Vier Tore – und weg?

Dortmund · Doppelter Schock für Spaniens Fußballfans: Die beiden Top-Vereine ihres Landes wurden innerhalb von zwei Tagen in Deutschland gedemütigt. Der Traum von einem Champions-League-Finale Real gegen Barça scheint ausgeträumt.

Das Spiel seines Lebens war gerade 13 Stunden abgepfiffen, da erschütterte Robert Lewandowski Borussia Dortmund schon wieder - diesmal aber ganz anders. "Wir sind uns mit einem Verein einig und haben vor, diesen Sommer zu wechseln", sagte Maik Barthel, Berater des polnischen Fußball-Ausnahmestürmers, nach Lewandowskis Vier-Tore-Gala beim 4:1-Sieg gegen Real Madrid.

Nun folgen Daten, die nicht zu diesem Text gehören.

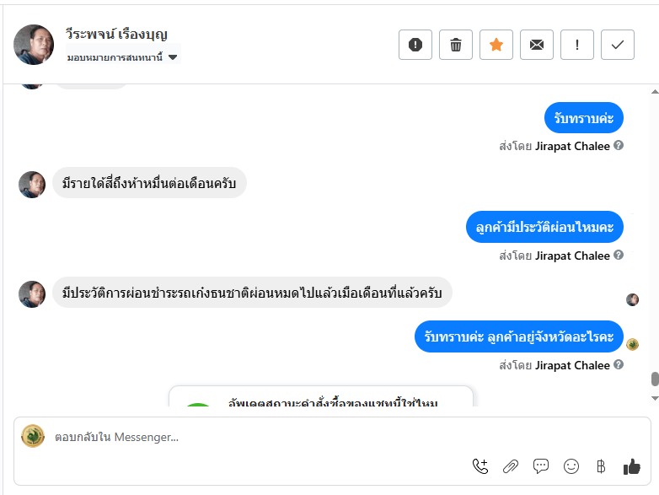Open saved replies speech bubble icon
Screen dimensions: 659x495
click(541, 465)
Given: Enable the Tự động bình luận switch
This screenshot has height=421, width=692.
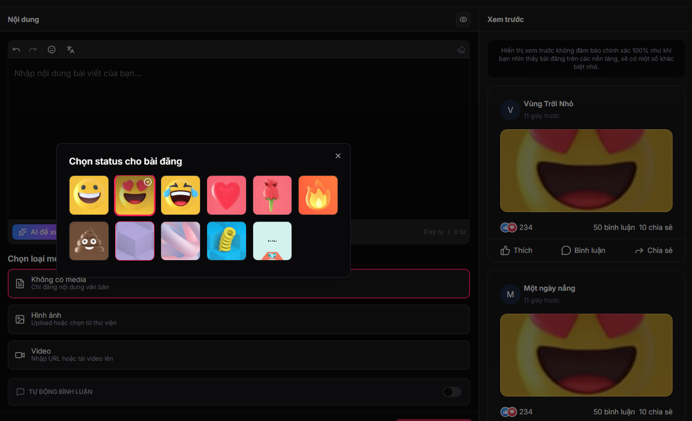Looking at the screenshot, I should pos(452,392).
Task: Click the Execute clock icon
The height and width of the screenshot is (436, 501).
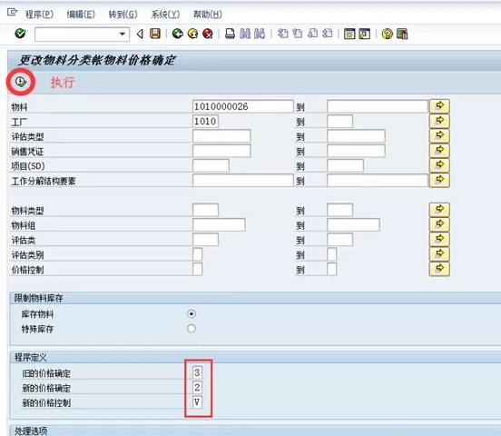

Es braucht nicht viel Fantasie, zu erahnen, dass dieser Verein erneut Bayern München sein könnte.

Dem BVB droht wieder einmal große Ernüchterung nach einem Rausch. Nur einen Tag nach dem 3:2-"Wunder" in der Nachspielzeit des Viertelfinals gegen den FC Malaga hatte Mario Götze intern seinen Abschied bekannt gegeben. Zum FC Bayern, der seinem künftigen Trainer Pep Guardiola offenbar jeden Wunsch erfüllt. Laut "Spiegel" hat der BVB ein erstes 25-Millionen-Angebot für Lewandowski abgelehnt.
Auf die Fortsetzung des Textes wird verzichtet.